ABOUT THIS EXERCISE -
Please reproduce exactly the line that contains "Task: Select Modelo de Mensagens button" and every line after it through the end of the records below, adding nothing else.

►

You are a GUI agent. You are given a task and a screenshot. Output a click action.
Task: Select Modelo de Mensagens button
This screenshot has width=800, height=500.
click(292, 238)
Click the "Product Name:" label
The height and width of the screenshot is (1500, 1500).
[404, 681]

◄

REPLY -
Task: Select Modelo de Mensagens button
This screenshot has width=800, height=500.
click(292, 238)
Click the "Product Name:" label
The height and width of the screenshot is (1500, 1500).
[404, 681]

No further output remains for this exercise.